Le système éducatif, qui fut longtemps le principal espoir en un avenir meilleur, et le meilleur garant de la défense des libertés pour les progressistes de tous bords, subit de plus en plus d’attaques. Désinvestissement des Etats, manque de volonté politique, voire privatisations sont autant de menaces.

Enfin ce qui est, je pense la menace la plus importante :

Le fait que la classe politique dans son ensemble semble avoir accepté l’inéluctable « Loi du Marché ». De gauche à droite personne ne remet plus en cause « la main invisible ». De nos jours, quel gouvernement ne se plie pas aux diktats des multinationales ? La menace des délocalisations suffit à arrêter toutes les politiques sociales, la seule application juste des lois fiscales suffit à rendre « Le Marché » ombrageux !

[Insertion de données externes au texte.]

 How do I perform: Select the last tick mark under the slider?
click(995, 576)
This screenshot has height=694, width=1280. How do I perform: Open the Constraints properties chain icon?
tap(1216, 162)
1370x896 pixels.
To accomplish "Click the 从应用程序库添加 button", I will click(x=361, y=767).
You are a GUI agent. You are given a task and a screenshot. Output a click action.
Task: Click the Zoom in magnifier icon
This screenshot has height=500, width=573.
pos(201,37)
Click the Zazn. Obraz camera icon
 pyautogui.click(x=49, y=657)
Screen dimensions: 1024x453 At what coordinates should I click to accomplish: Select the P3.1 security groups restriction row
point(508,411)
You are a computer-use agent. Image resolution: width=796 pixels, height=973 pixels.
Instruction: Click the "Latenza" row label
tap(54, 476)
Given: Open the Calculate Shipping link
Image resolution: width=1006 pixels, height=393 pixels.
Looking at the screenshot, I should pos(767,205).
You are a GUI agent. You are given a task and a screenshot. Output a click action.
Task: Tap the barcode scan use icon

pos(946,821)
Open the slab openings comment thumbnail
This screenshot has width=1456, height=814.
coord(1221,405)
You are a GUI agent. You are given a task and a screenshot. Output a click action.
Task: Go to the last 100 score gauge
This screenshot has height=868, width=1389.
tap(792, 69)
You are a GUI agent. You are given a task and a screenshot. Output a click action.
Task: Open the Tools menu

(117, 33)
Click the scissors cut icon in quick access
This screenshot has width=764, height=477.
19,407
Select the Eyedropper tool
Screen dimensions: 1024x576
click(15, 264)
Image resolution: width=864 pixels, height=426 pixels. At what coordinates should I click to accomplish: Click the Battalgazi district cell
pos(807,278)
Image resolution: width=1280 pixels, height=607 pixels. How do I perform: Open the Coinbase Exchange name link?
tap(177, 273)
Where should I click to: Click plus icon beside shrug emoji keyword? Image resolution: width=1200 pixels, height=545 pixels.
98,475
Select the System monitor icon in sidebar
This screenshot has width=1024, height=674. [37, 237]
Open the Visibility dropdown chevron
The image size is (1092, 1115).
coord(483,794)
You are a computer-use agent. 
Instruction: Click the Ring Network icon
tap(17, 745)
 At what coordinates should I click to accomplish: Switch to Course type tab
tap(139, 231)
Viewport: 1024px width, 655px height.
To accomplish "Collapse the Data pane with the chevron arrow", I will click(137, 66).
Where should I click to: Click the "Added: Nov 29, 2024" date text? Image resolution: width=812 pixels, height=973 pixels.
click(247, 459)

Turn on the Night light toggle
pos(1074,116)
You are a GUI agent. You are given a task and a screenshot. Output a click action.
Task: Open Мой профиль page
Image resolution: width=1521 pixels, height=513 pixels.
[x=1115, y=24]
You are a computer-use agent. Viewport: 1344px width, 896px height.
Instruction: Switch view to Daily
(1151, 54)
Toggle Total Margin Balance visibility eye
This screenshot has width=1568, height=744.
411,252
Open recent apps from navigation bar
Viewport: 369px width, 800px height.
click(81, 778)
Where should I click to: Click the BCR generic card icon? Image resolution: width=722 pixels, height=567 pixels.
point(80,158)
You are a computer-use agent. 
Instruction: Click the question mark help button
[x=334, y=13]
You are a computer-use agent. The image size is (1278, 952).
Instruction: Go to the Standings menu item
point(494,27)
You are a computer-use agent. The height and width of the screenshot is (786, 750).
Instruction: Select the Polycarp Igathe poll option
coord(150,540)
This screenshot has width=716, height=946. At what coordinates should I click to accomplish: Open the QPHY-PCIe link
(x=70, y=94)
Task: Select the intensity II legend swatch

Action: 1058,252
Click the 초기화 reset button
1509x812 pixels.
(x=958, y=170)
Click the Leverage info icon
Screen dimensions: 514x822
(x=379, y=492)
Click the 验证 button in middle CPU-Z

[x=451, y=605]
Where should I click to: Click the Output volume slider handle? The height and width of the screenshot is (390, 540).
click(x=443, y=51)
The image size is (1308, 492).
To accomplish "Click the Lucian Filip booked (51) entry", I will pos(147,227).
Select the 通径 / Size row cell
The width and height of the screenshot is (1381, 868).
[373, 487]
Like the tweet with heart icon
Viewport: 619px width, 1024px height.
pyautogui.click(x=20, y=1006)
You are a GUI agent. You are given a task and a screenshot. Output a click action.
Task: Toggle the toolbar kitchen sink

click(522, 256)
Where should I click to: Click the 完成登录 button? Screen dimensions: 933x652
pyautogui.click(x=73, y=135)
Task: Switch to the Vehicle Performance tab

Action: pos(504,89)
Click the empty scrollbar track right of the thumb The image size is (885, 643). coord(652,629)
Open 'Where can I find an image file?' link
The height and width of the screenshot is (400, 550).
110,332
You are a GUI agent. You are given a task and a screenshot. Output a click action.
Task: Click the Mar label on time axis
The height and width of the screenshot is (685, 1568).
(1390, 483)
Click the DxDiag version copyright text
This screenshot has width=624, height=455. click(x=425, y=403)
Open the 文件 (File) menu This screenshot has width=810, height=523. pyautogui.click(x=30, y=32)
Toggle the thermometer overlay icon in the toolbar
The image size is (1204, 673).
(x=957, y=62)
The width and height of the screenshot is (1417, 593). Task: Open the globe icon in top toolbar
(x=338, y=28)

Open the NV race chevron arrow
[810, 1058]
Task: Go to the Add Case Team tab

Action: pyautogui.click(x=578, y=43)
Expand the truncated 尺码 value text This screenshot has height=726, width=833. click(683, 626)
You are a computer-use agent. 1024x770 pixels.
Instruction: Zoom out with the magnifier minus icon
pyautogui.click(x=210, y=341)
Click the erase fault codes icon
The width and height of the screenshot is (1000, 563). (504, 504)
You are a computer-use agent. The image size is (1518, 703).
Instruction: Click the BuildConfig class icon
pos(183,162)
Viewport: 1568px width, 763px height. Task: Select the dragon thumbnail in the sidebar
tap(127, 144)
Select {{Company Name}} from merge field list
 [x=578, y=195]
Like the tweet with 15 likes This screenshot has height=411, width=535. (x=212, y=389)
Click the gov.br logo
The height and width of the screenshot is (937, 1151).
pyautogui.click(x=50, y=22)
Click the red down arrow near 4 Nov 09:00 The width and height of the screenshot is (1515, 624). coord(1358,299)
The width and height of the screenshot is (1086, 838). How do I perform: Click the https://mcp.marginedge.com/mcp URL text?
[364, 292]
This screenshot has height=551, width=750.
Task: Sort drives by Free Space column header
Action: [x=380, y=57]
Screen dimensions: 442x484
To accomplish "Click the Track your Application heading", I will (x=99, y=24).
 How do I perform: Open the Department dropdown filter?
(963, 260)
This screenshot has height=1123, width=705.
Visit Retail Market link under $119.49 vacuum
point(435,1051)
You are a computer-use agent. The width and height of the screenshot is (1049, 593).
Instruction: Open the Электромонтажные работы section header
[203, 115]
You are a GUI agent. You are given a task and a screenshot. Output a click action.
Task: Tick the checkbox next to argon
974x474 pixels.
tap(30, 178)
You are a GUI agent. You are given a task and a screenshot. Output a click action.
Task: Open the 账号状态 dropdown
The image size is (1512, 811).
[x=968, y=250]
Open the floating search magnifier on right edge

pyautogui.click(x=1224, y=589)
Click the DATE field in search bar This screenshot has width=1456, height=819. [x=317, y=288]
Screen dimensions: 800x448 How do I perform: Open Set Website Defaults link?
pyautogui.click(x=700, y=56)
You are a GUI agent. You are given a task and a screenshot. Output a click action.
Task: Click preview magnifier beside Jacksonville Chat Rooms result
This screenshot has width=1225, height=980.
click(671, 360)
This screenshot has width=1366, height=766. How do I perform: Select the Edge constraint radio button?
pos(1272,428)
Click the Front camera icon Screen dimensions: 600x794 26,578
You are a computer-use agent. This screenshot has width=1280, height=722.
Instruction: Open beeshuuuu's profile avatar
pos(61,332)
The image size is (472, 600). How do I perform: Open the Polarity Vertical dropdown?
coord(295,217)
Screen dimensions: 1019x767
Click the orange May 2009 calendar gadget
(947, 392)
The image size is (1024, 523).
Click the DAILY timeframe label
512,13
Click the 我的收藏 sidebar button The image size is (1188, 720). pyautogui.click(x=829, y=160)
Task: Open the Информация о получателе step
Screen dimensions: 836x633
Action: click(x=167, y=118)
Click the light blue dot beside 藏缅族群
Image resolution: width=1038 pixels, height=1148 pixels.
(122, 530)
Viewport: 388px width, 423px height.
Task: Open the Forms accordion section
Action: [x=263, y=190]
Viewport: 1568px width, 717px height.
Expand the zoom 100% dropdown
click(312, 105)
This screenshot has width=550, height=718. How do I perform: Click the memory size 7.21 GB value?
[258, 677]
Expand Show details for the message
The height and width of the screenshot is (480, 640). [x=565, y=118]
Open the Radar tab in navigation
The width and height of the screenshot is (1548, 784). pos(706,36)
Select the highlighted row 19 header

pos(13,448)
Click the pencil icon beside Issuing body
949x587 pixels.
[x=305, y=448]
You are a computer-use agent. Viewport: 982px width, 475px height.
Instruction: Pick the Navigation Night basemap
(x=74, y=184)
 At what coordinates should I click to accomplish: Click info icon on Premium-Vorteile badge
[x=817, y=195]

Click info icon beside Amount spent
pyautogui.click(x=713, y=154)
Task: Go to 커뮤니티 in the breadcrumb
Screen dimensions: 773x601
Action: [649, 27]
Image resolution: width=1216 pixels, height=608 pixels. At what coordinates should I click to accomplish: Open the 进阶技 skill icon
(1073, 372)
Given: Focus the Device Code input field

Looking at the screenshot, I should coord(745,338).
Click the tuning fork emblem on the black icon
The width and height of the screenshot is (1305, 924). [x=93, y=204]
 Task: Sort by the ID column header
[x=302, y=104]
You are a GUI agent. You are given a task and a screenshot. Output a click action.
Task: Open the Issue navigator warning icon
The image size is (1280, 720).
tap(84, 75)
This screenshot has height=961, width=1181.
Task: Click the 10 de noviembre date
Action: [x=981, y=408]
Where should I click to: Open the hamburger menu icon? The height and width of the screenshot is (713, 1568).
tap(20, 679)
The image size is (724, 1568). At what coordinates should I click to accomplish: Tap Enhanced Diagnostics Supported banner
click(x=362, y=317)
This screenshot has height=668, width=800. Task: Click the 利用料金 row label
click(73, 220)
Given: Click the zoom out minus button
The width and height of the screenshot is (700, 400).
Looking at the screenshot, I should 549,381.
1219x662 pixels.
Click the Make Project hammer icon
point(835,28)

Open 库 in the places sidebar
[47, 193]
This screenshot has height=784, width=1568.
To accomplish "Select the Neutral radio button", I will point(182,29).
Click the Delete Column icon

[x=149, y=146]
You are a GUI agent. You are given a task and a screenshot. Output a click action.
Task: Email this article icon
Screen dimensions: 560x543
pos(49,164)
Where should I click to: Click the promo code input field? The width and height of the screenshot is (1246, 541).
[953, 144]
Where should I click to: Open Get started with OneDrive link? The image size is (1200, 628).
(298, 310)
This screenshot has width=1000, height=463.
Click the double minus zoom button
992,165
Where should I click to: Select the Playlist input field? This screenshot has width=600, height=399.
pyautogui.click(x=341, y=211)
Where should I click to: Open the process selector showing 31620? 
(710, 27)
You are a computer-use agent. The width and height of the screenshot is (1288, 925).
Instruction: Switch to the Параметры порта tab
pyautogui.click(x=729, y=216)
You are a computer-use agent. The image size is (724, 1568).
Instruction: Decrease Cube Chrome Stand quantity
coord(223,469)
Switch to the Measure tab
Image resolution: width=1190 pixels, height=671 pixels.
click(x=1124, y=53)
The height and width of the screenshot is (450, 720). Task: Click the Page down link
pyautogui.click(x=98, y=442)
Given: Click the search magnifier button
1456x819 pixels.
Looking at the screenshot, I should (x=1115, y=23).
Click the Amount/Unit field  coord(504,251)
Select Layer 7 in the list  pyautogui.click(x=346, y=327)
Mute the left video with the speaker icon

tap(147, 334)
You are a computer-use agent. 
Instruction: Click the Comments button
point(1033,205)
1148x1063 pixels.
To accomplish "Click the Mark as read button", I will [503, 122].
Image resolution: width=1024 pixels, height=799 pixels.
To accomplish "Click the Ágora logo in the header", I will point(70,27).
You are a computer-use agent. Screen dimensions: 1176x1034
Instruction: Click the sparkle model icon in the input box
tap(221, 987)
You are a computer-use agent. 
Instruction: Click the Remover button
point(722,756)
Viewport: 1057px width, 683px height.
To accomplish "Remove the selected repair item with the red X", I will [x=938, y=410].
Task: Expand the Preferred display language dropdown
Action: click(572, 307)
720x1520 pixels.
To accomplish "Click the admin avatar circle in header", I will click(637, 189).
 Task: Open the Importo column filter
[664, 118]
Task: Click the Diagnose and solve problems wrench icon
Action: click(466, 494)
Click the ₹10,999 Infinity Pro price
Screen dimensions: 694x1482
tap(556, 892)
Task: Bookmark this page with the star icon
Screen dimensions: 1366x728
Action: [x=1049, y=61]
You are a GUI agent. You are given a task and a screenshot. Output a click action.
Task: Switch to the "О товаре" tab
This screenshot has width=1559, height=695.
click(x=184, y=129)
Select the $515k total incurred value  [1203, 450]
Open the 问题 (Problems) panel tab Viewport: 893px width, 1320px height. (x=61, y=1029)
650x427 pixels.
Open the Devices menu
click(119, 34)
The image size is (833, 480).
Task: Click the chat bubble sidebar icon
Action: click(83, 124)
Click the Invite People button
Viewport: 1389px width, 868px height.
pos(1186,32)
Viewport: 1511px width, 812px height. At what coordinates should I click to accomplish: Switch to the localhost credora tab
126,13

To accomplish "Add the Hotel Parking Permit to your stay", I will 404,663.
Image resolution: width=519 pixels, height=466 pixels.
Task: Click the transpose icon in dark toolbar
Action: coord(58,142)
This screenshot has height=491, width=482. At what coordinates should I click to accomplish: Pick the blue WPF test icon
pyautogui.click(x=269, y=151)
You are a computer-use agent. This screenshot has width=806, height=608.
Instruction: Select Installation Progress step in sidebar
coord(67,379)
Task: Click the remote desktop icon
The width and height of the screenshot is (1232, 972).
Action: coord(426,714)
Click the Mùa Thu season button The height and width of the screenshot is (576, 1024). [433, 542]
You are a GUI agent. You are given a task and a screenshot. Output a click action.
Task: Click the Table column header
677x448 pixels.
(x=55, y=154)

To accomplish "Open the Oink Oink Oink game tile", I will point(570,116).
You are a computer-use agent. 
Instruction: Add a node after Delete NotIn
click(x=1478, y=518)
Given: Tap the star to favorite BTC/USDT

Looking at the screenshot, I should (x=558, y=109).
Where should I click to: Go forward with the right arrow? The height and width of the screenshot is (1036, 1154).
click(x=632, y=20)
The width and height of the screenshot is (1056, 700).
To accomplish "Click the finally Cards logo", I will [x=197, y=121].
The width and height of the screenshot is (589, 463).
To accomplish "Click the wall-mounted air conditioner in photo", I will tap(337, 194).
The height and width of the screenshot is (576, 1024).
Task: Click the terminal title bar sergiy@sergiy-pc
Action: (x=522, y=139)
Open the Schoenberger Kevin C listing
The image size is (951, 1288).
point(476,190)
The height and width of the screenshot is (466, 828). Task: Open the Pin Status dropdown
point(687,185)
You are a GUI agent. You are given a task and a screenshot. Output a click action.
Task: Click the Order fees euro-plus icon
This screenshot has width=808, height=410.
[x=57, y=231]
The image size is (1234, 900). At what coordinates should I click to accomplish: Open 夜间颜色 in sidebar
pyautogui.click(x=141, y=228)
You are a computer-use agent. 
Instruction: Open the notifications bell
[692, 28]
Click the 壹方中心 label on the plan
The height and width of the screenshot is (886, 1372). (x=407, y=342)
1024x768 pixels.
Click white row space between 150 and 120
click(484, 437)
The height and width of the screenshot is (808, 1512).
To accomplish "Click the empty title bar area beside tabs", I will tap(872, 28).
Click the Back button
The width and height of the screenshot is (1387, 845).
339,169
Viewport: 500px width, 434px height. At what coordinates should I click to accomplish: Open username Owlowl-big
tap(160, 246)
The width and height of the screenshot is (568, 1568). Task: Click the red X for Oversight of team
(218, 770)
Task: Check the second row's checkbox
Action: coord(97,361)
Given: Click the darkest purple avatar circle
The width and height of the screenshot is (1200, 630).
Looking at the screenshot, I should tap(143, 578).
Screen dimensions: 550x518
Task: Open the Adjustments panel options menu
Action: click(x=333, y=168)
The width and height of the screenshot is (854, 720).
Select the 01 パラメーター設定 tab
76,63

Les droits des travailleurs ? Le marché, la concurrence…vous comprenez bien sûr !

L’éducation, la culture, la justice…. Trop cher ! La loi du marché.

Les droits humains, l’accueil des réfugiés….. Combien ça rapporte ?

« La démocratie est le pire des régimes – à l’exception de tous les autres déjà essayés dans le passé. » (Democracy is the worst form of government – except for all those other forms, that have been tried from time to time.)  disait Winston Churchill et finalement cela reste bel et bien d’actualité et elle, ainsi que nos libertés, mérite plus que jamais toute notre attention.

Alors sale temps pour la démocratie ? Ou plutôt avis de tempête sur les libertés ?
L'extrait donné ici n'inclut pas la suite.